Wednesday, April 6, 2011

Ch-Ch-Ch-Changes.......

Wouldn't it be great if we humans thought of change as our therapists would like us to.....a second chance, a challenge, another door opening, a fresh start, a do-over. But most of us don't. I know I think of change as a BAD thing...uncertainty, confusion, painful & tearful, a leave of absence from the comfort zone, just plain scary. I like my warm & fuzzy sweaters & socks, my mac, cheese & fried bologna. Recently, there was something that happened that would shake my foundation a bit. I felt scared, uncertain, worried.

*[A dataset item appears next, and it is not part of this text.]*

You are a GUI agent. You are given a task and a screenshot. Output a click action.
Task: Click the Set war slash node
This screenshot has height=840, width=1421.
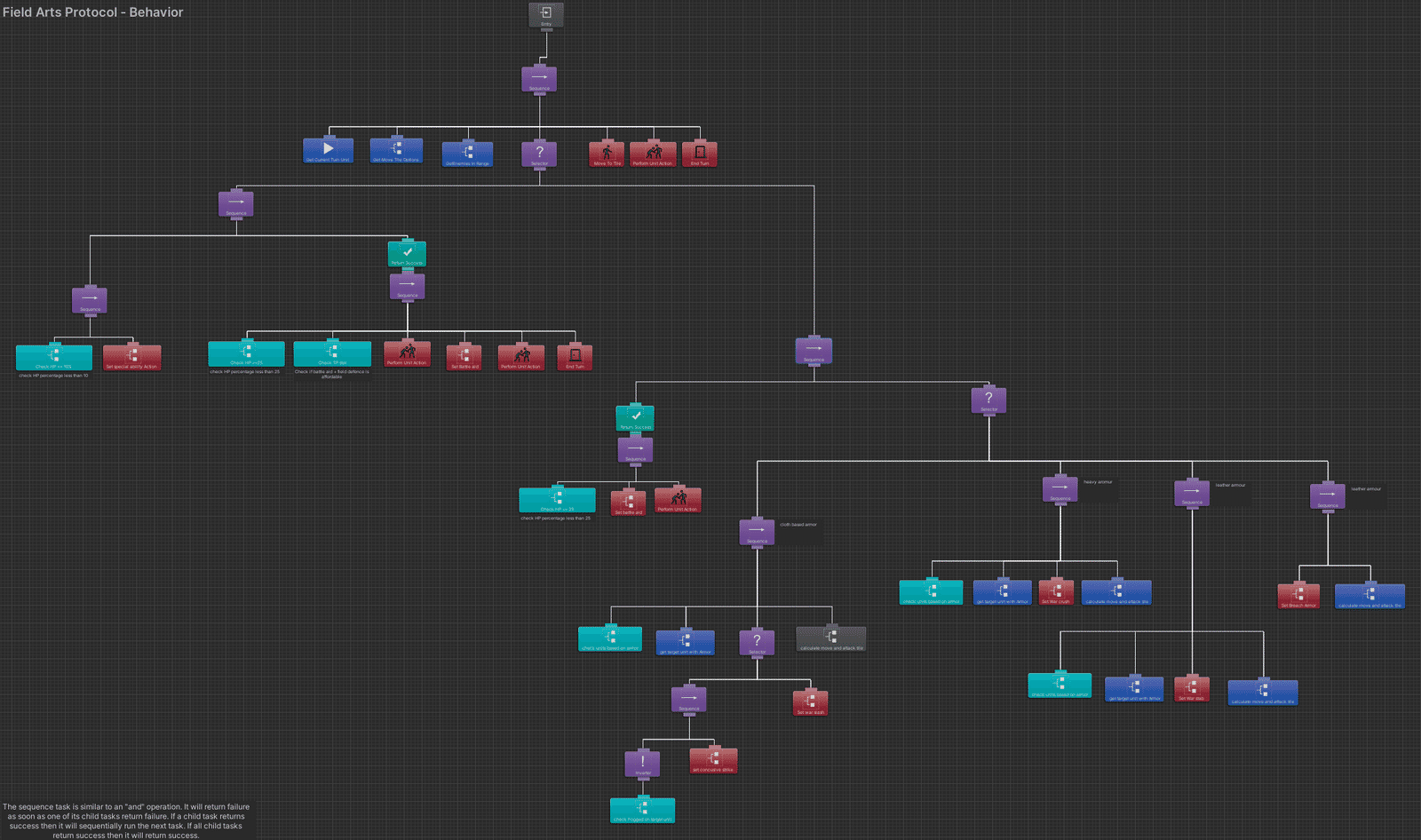coord(810,703)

Well, it just so happens that I have just finished two good books on worry/anxiety/stress. The first is The Worry Cure by Robert Leahy, a cognitive therapist and the second book is Nerve by Taylor Clark, a researcher. Low & behold the first thing that I read is that there are no quarantees in life. I am sure you are saying everyone knows that,come on, of course everyone knows that, right? Well, let me tell you that I have spent the better part of my life trying to get a guarantee. I want 100% certainty that my life will continue with no bumps or lumps, no BAD stuff  happening. I constantly check & re-check things looking for reassurance. I am hyper-vigilant, always thinking of the bad thing that could happen amidst all the fun. My pediatrician thought it was uncanny how I would have my kids in his office before any illness had a chance to take root. It has been my job in life to see danger from 50 miles away, so that I could prevent anything bad from happening. If I did not stay on top of things and something bad happened, it would be my fault. Can you even imagine having this kind of power? Imagine is right because that is just where this power lies, in my imagin-ation.

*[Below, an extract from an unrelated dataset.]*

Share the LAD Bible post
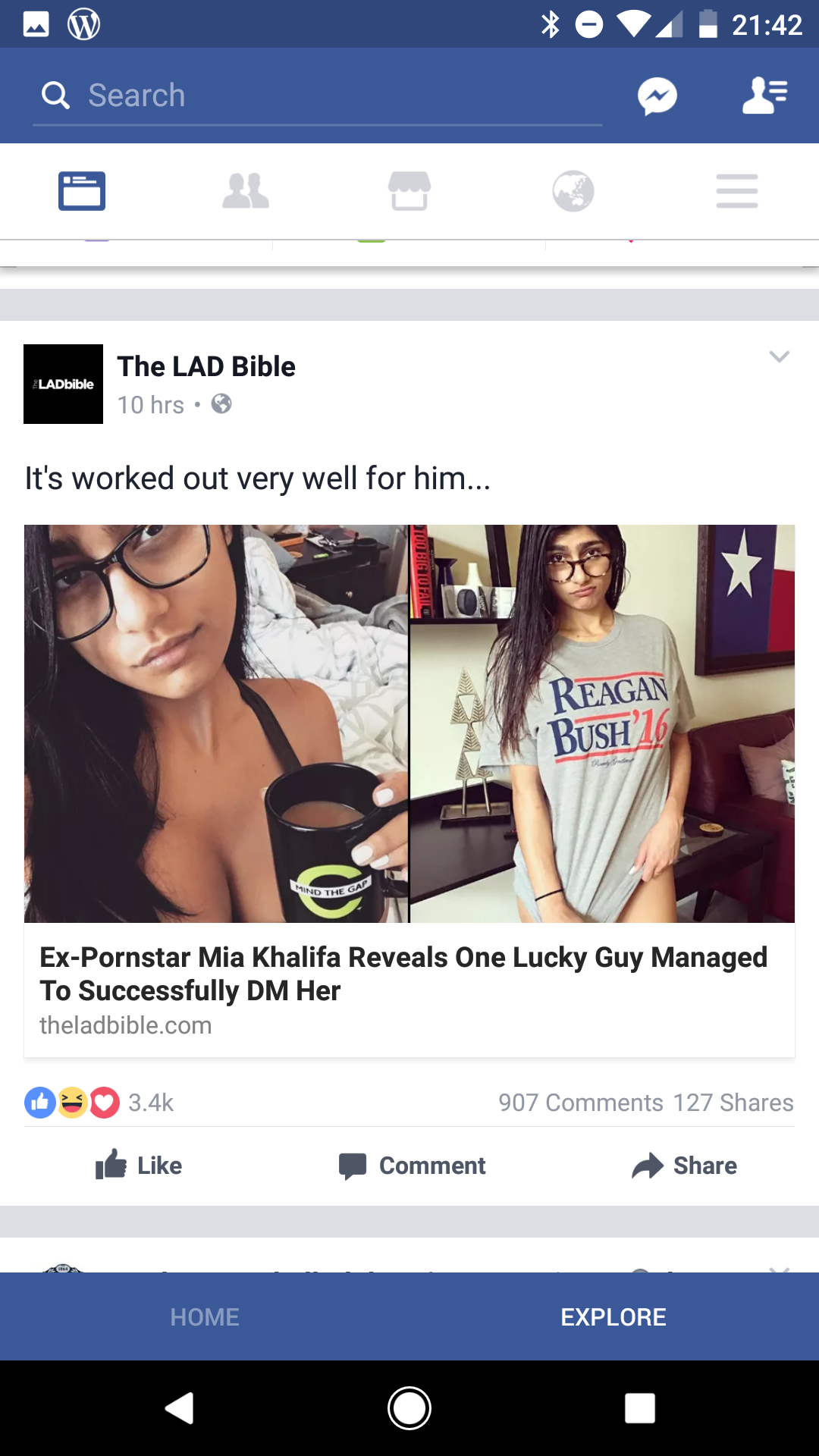Screen dimensions: 819x1456 point(684,1166)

 So, I will be re-reading my two good books after I give myself a week or so to contemplate what I have learned from them. I realize that I need to change. What? Change? Me change? Yes, time to change..long overdue. I will say that this little bump on the long road of life has made me realize that I have been down this road before. I have been through some life altering changes in the past and I have survived. I have done more than survive, I have thrived.
So, look out opening doors, here I come..I might just knock you off your hinges ! Peace.